Scott Hill: Yes, so it’s a good question. So I think the way to think about it is within services you have what I’ll call kind of get you up and running in our eDiscovery platform services. And then you have our review services, which leverage our technology. The attach rate of our get you up and running services, our professional services is what we call them, things like ingest and forensics. Those things tend to have a pretty consistent attach rate on our software revenue. I say that, and you could fairly imply that what that means is underneath the covers, revenue is growing in services and down a little bit in review. And that’s an accurate directional conclusion for you to reach. The important thing though is it’s not because review is going to be, I think you use the word a drag on the business overall.

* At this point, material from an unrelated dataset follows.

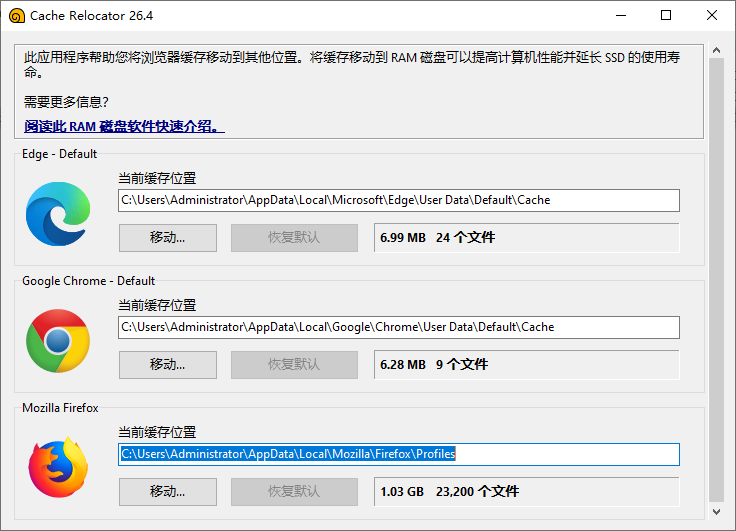Open the RAM 磁盘软件快速介绍 link

click(124, 127)
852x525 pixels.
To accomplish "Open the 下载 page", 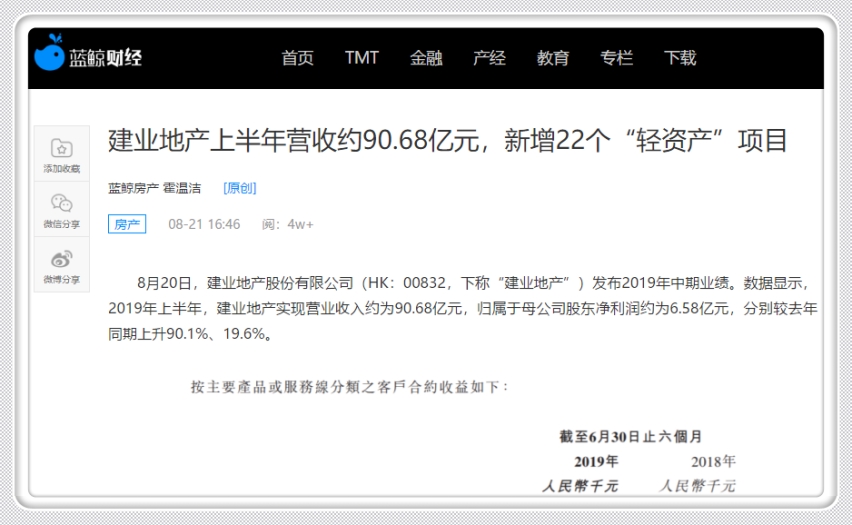I will [x=680, y=58].
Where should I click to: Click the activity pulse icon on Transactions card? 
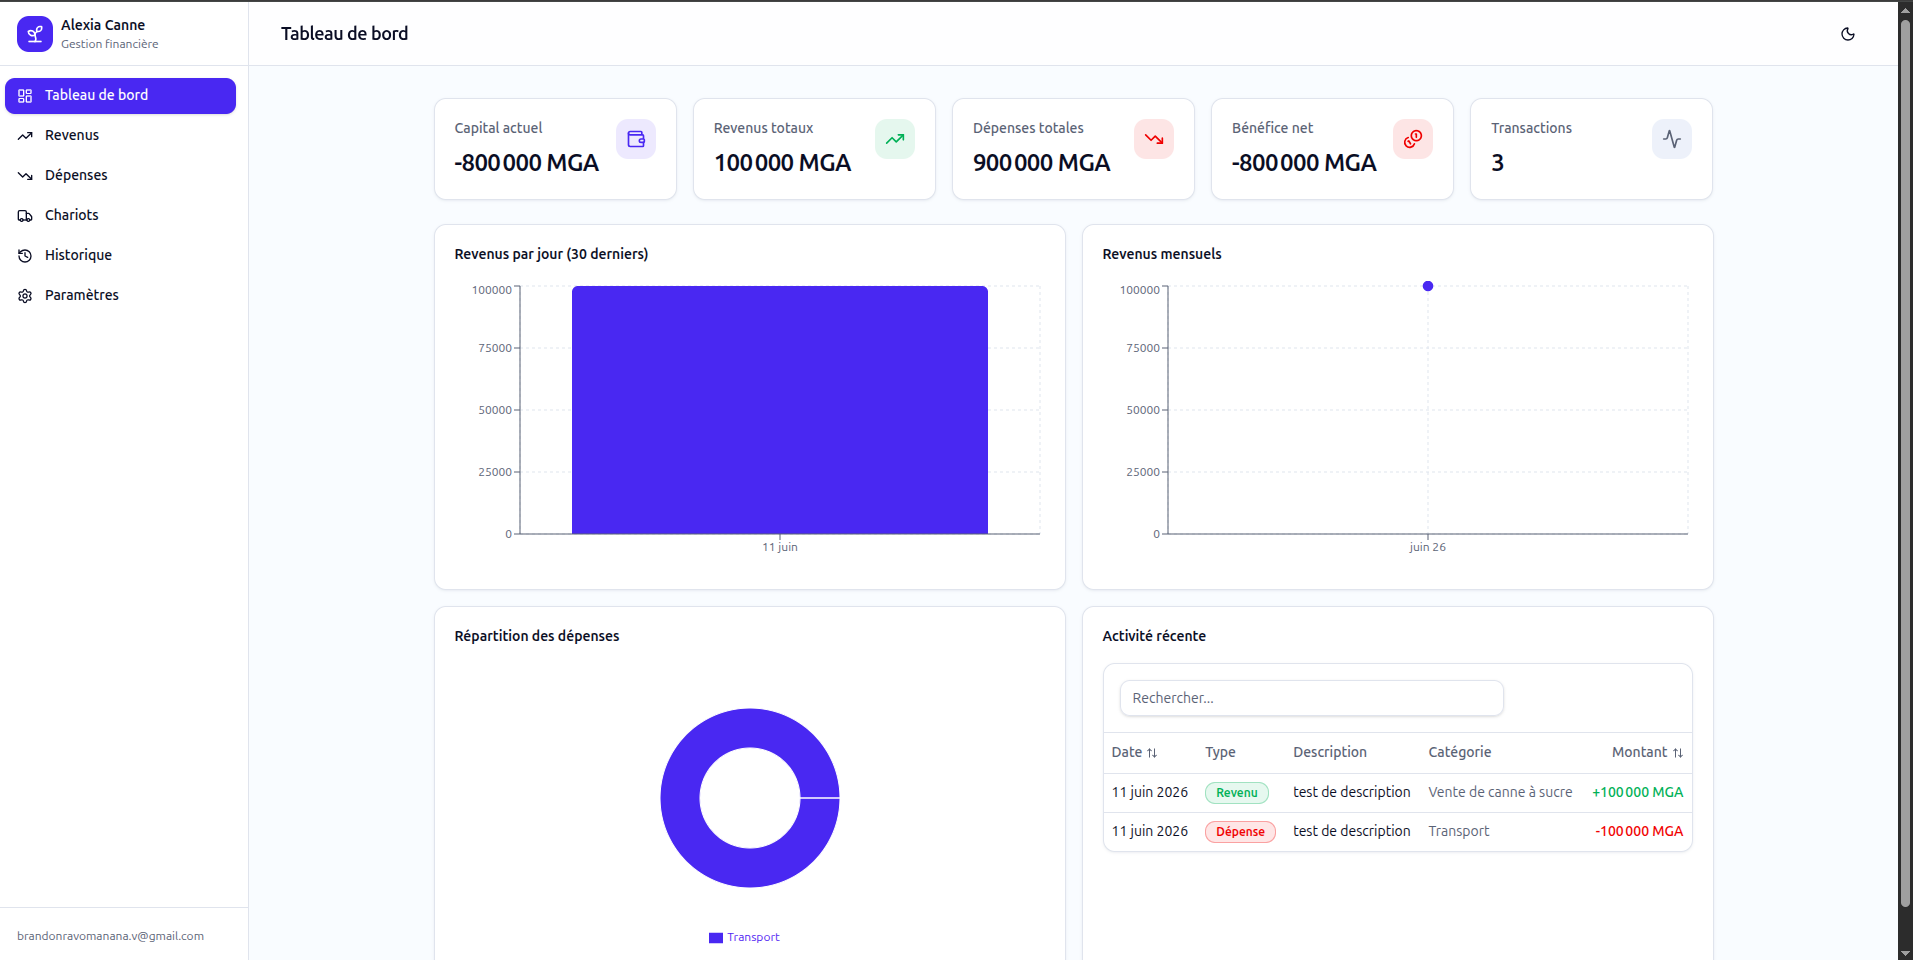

But review has tended historically to be more episodic and it’s tended to correlate much more significantly with larger deals, while our services correlate with our software revenue. It doesn’t matter. Small deal, big deal. The attached rate is more consistent. One of the reasons we broke out the two numbers is we wanted to give our investors a lot more clarity around the underlying strength of the thing that is key to our business, which is the software. But we will absolutely continue to offer our review services to clients who want that, again, tends to be on the larger deals. I think a really important point though, a lot of the costs associated with our review business are variables. There’s very little fixed cost to our business from that.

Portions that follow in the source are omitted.